* _Short task_
Please convert the lines of these records into a numbered list, leaving out blank lines.

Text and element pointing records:
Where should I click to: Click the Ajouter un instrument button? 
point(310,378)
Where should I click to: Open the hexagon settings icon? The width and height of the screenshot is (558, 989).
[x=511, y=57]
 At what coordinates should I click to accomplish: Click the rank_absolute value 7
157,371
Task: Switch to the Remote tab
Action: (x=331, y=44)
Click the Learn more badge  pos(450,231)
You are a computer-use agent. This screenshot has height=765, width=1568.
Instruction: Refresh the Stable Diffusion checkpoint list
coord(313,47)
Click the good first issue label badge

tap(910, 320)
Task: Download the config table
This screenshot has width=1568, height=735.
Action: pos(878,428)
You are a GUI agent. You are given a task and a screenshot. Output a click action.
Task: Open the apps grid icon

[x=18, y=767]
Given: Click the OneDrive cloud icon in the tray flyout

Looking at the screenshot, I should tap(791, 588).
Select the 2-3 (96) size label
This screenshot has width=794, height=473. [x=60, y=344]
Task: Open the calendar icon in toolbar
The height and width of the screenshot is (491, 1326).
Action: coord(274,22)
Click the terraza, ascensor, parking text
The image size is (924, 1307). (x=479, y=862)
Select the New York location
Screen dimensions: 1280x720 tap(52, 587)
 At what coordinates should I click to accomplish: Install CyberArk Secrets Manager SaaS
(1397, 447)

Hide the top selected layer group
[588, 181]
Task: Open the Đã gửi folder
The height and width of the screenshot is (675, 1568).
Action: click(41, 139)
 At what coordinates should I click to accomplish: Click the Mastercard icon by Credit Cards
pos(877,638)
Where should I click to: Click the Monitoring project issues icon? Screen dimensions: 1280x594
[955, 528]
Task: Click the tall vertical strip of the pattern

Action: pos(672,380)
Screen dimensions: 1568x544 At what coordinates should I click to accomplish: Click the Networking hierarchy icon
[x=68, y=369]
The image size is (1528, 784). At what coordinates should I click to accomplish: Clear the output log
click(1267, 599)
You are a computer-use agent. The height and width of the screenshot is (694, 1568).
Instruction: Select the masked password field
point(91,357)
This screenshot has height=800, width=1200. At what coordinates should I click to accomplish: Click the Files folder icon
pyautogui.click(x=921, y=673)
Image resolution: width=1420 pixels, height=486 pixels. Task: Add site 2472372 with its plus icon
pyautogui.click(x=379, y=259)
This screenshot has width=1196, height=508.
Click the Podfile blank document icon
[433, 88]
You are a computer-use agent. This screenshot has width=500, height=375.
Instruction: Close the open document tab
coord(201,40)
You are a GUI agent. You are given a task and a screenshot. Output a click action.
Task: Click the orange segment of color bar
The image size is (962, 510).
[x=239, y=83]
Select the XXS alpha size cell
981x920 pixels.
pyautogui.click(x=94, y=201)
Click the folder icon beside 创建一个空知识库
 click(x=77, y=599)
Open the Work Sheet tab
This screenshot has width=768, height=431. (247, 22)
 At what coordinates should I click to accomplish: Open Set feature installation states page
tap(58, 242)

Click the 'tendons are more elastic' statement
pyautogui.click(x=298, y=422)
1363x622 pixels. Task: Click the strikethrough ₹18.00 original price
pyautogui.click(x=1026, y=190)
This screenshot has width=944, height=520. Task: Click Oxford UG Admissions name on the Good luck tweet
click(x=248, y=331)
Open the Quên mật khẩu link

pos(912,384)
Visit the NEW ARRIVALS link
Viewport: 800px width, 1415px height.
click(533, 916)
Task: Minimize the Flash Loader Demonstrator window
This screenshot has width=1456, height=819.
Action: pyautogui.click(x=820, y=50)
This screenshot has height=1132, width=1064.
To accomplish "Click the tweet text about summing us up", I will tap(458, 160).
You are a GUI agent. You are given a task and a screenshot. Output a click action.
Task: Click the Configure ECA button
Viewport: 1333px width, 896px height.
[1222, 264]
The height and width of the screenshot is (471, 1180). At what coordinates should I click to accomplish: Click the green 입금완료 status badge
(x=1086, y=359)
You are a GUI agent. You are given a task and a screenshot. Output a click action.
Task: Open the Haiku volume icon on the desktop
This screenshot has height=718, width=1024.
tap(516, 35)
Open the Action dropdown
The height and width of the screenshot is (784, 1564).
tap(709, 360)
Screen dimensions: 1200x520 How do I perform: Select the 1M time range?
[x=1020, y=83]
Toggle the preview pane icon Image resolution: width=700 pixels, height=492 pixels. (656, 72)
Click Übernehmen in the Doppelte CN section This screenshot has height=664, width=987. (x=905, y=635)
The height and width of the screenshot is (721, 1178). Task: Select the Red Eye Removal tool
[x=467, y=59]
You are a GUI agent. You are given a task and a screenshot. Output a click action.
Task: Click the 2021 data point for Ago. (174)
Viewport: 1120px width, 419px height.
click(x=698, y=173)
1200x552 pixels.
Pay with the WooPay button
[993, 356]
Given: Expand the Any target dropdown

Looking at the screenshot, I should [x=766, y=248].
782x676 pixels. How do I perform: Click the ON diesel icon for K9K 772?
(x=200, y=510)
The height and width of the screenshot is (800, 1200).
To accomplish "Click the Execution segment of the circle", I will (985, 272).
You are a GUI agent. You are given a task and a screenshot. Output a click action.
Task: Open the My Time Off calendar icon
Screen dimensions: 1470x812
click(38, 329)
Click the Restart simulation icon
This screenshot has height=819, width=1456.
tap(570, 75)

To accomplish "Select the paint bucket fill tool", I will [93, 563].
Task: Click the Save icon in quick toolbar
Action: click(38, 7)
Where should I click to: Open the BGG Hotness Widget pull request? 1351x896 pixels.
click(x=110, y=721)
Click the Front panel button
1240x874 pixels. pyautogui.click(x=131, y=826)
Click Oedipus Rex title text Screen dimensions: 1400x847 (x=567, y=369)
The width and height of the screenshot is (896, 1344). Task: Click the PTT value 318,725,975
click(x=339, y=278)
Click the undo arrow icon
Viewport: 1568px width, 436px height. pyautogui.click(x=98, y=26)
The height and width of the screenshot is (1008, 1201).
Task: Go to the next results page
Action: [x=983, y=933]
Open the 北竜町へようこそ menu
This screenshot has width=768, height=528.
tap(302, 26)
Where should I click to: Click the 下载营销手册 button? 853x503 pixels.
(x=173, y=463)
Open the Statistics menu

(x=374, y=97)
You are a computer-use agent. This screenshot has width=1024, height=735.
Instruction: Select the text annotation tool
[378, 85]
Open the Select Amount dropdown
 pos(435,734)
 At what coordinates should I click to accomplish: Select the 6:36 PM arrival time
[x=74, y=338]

* _Solution for this task_
1. Where should I click to: Click the Ajouter un instrument button? 
2. point(310,378)
3. Where should I click to: Open the hexagon settings icon? The width and height of the screenshot is (558, 989).
4. [x=511, y=57]
5.  At what coordinates should I click to accomplish: Click the rank_absolute value 7
6. 157,371
7. Task: Switch to the Remote tab
8. Action: (x=331, y=44)
9. Click the Learn more badge  pos(450,231)
10. You are a computer-use agent. This screenshot has height=765, width=1568.
11. Instruction: Refresh the Stable Diffusion checkpoint list
12. coord(313,47)
13. Click the good first issue label badge
14. tap(910, 320)
15. Task: Download the config table
16. This screenshot has width=1568, height=735.
17. Action: pos(878,428)
18. You are a GUI agent. You are given a task and a screenshot. Output a click action.
19. Task: Open the apps grid icon
20. [x=18, y=767]
21. Given: Click the OneDrive cloud icon in the tray flyout
22. Looking at the screenshot, I should tap(791, 588).
23. Select the 2-3 (96) size label
24. This screenshot has width=794, height=473. [x=60, y=344]
25. Task: Open the calendar icon in toolbar
26. The height and width of the screenshot is (491, 1326).
27. Action: coord(274,22)
28. Click the terraza, ascensor, parking text
29. The image size is (924, 1307). (x=479, y=862)
30. Select the New York location
31. Screen dimensions: 1280x720 tap(52, 587)
32.  At what coordinates should I click to accomplish: Install CyberArk Secrets Manager SaaS
33. (1397, 447)
34. Hide the top selected layer group
35. [588, 181]
36. Task: Open the Đã gửi folder
37. The height and width of the screenshot is (675, 1568).
38. Action: click(41, 139)
39.  At what coordinates should I click to accomplish: Click the Mastercard icon by Credit Cards
40. pos(877,638)
41. Where should I click to: Click the Monitoring project issues icon? Screen dimensions: 1280x594
42. [955, 528]
43. Task: Click the tall vertical strip of the pattern
44. Action: pos(672,380)
45. Screen dimensions: 1568x544 At what coordinates should I click to accomplish: Click the Networking hierarchy icon
46. [x=68, y=369]
47. The image size is (1528, 784). At what coordinates should I click to accomplish: Clear the output log
48. click(1267, 599)
49. You are a computer-use agent. The height and width of the screenshot is (694, 1568).
50. Instruction: Select the masked password field
51. point(91,357)
52. This screenshot has height=800, width=1200. At what coordinates should I click to accomplish: Click the Files folder icon
53. pyautogui.click(x=921, y=673)
54. Image resolution: width=1420 pixels, height=486 pixels. Task: Add site 2472372 with its plus icon
55. pyautogui.click(x=379, y=259)
56. This screenshot has width=1196, height=508.
57. Click the Podfile blank document icon
58. [433, 88]
59. You are a computer-use agent. This screenshot has width=500, height=375.
60. Instruction: Close the open document tab
61. coord(201,40)
62. You are a GUI agent. You are given a task and a screenshot. Output a click action.
63. Task: Click the orange segment of color bar
64. The image size is (962, 510).
65. [x=239, y=83]
66. Select the XXS alpha size cell
67. 981x920 pixels.
68. pyautogui.click(x=94, y=201)
69. Click the folder icon beside 创建一个空知识库
70.  click(x=77, y=599)
71. Open the Work Sheet tab
72. This screenshot has width=768, height=431. (247, 22)
73.  At what coordinates should I click to accomplish: Open Set feature installation states page
74. tap(58, 242)
75. Click the 'tendons are more elastic' statement
76. pyautogui.click(x=298, y=422)
77. 1363x622 pixels. Task: Click the strikethrough ₹18.00 original price
78. pyautogui.click(x=1026, y=190)
79. This screenshot has width=944, height=520. Task: Click Oxford UG Admissions name on the Good luck tweet
80. click(x=248, y=331)
81. Open the Quên mật khẩu link
82. pos(912,384)
83. Visit the NEW ARRIVALS link
84. Viewport: 800px width, 1415px height.
85. click(533, 916)
86. Task: Minimize the Flash Loader Demonstrator window
87. This screenshot has width=1456, height=819.
88. Action: pyautogui.click(x=820, y=50)
89. This screenshot has height=1132, width=1064.
90. To accomplish "Click the tweet text about summing us up", I will tap(458, 160).
91. You are a GUI agent. You are given a task and a screenshot. Output a click action.
92. Task: Click the Configure ECA button
93. Viewport: 1333px width, 896px height.
94. [1222, 264]
95. The height and width of the screenshot is (471, 1180). At what coordinates should I click to accomplish: Click the green 입금완료 status badge
96. (x=1086, y=359)
97. You are a GUI agent. You are given a task and a screenshot. Output a click action.
98. Task: Open the Haiku volume icon on the desktop
99. This screenshot has height=718, width=1024.
100. tap(516, 35)
101. Open the Action dropdown
102. The height and width of the screenshot is (784, 1564).
103. tap(709, 360)
104. Screen dimensions: 1200x520 How do I perform: Select the 1M time range?
105. [x=1020, y=83]
106. Toggle the preview pane icon Image resolution: width=700 pixels, height=492 pixels. (656, 72)
107. Click Übernehmen in the Doppelte CN section This screenshot has height=664, width=987. (x=905, y=635)
108. The height and width of the screenshot is (721, 1178). Task: Select the Red Eye Removal tool
109. [x=467, y=59]
110. You are a GUI agent. You are given a task and a screenshot. Output a click action.
111. Task: Click the 2021 data point for Ago. (174)
112. Viewport: 1120px width, 419px height.
113. click(x=698, y=173)
114. 1200x552 pixels.
115. Pay with the WooPay button
116. [993, 356]
117. Given: Expand the Any target dropdown
118. Looking at the screenshot, I should [x=766, y=248].
119. 782x676 pixels. How do I perform: Click the ON diesel icon for K9K 772?
120. (x=200, y=510)
121. The height and width of the screenshot is (800, 1200).
122. To accomplish "Click the Execution segment of the circle", I will (985, 272).
123. You are a GUI agent. You are given a task and a screenshot. Output a click action.
124. Task: Open the My Time Off calendar icon
125. Screen dimensions: 1470x812
126. click(38, 329)
127. Click the Restart simulation icon
128. This screenshot has height=819, width=1456.
129. tap(570, 75)
130. To accomplish "Select the paint bucket fill tool", I will [93, 563].
131. Task: Click the Save icon in quick toolbar
132. Action: click(38, 7)
133. Where should I click to: Open the BGG Hotness Widget pull request? 1351x896 pixels.
134. click(x=110, y=721)
135. Click the Front panel button
136. 1240x874 pixels. pyautogui.click(x=131, y=826)
137. Click Oedipus Rex title text Screen dimensions: 1400x847 (x=567, y=369)
138. The width and height of the screenshot is (896, 1344). Task: Click the PTT value 318,725,975
139. click(x=339, y=278)
140. Click the undo arrow icon
141. Viewport: 1568px width, 436px height. pyautogui.click(x=98, y=26)
142. The height and width of the screenshot is (1008, 1201).
143. Task: Go to the next results page
144. Action: [x=983, y=933]
145. Open the 北竜町へようこそ menu
146. This screenshot has width=768, height=528.
147. tap(302, 26)
148. Where should I click to: Click the 下载营销手册 button? 853x503 pixels.
149. (x=173, y=463)
150. Open the Statistics menu
151. (x=374, y=97)
152. You are a computer-use agent. This screenshot has width=1024, height=735.
153. Instruction: Select the text annotation tool
154. [378, 85]
155. Open the Select Amount dropdown
156.  pos(435,734)
157.  At what coordinates should I click to accomplish: Select the 6:36 PM arrival time
158. [x=74, y=338]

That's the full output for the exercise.